Planting is recommended during very early spring or autumn ( autumn best in zones 5 to 9 ) with the tops cut back to 6 to 10 inches upon planting.

* photo of unknown internet source

* photos taken on Nov 4 2014 in Columbia, MD

* photos taken on Apr 30 2015 in Columbia, MD

* videos found on internet



'Fredonia'
Moderate growing, with attractive, very large, tasty red berries.

'Hinnomaki Yellow'
Has pale yellow berries and mildew resistant foliage.

'Pixwell'
Similar to species, with tasty fruits that are green, finally ripening to pink.

'Thornfree'
Branches bear no thorns. Hardy north to zone 2.

'Whitesmith'

* historical archive photo


Ribes velutinum ( Desert Gooseberry )
A large, xerophytic, desert shrub similar to R. speciosum, reaching a maximum size of 12 x 14 feet, that is native to pine-juniper-oak forest and sagebrush in dry parts of the western U.S. ( from central Oregon to southeast Washington State to western Montana; south to southern California to northwest Arizona ).
The thick, leathery, 5-lobed, rounded, small leaves, up to 0.8 inches long, are very luxuriant deep green.
The pale yellow flowers are borne 3 to 5 on a raceme.
They are followed by an edible berry, up to 0.3 inches wide, that ripen to yellow, later turning to reddish-purple.
Hardy zones 5 to 9 ( depending on seed source ) in full sun on very well drained soil.

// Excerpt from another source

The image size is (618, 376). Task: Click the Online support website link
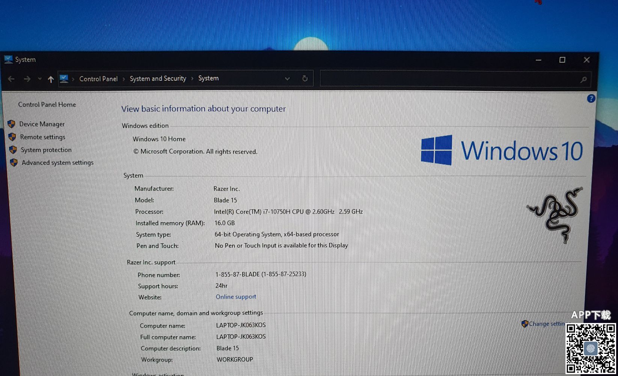pyautogui.click(x=236, y=297)
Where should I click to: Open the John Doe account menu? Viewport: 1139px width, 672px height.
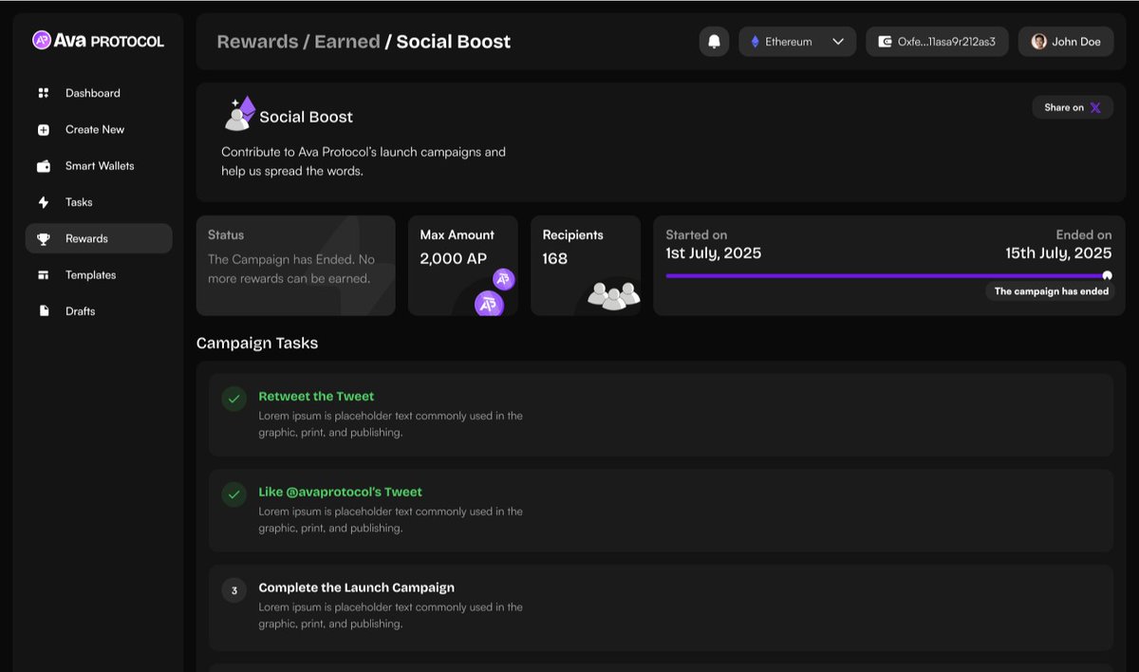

Ribes viburnifolium ( Catalina Currant )
A moderate growing, medium-sized, evergreen or deciduous shrub, reaching a maximum size of 8 x 12 ( usually half ) feet, that is native to southern California and the Baja Peninsula.
The aromatic, slightly-scalloped, oval to rounded leaves, up to 2 x 1.5 inches in size, are glossy deep green.
The foliage is aromatic.
The deep pink to red flowers are borne in small erect racemes, up to an inch in length.
They are followed by red fruits.
The stems are smooth and red.
Hardy zones 7 to 10 ( 6 on very protected sites ), tolerating as low as 15 F as an evergreen with no winter leaf burn. Plants become deciduous at 10 F, killed to the ground at 8 F and die entirely at 0 F or colder if mulched. It is very tolerant of dry mediterranean climate summers and is deer resistant. Cut stem tips to encourage denser habit. Older plants can be cut to near ground to renovate. Propagation often occurs naturally as the drooping branches touch the ground and self layer.

'Spooner'
Much larger leaves.

Ribes viscossimum ( Sticky Current )
An upright, medium-sized, deciduous shrub, reaching up to 6.5 feet in height, that is native to woodland and sagebrush in western North America ( from Smithers, British Columbia to Prince George, B.C. to far southwest Alberta to north-central Wyoming; south to southern California to northern Arizona to northwest Colorado ).
The thick, aromatic, toothed, 3 or 5 lobed, rounded leaves, up to 4 x 3.2 inches in size, are hairy, glossy mid-green. The leaves are broadly rounded lobed.
The white to pale yellow flowers are borne on drooping racemes of 4 to 15 during early summer.
They are followed by bluish-black berries, up to 0.3 inches wide. The berries are edible but taste terrible.
Hardy zones 4 to 8 in full sun to partial shade on just about any well drained soil.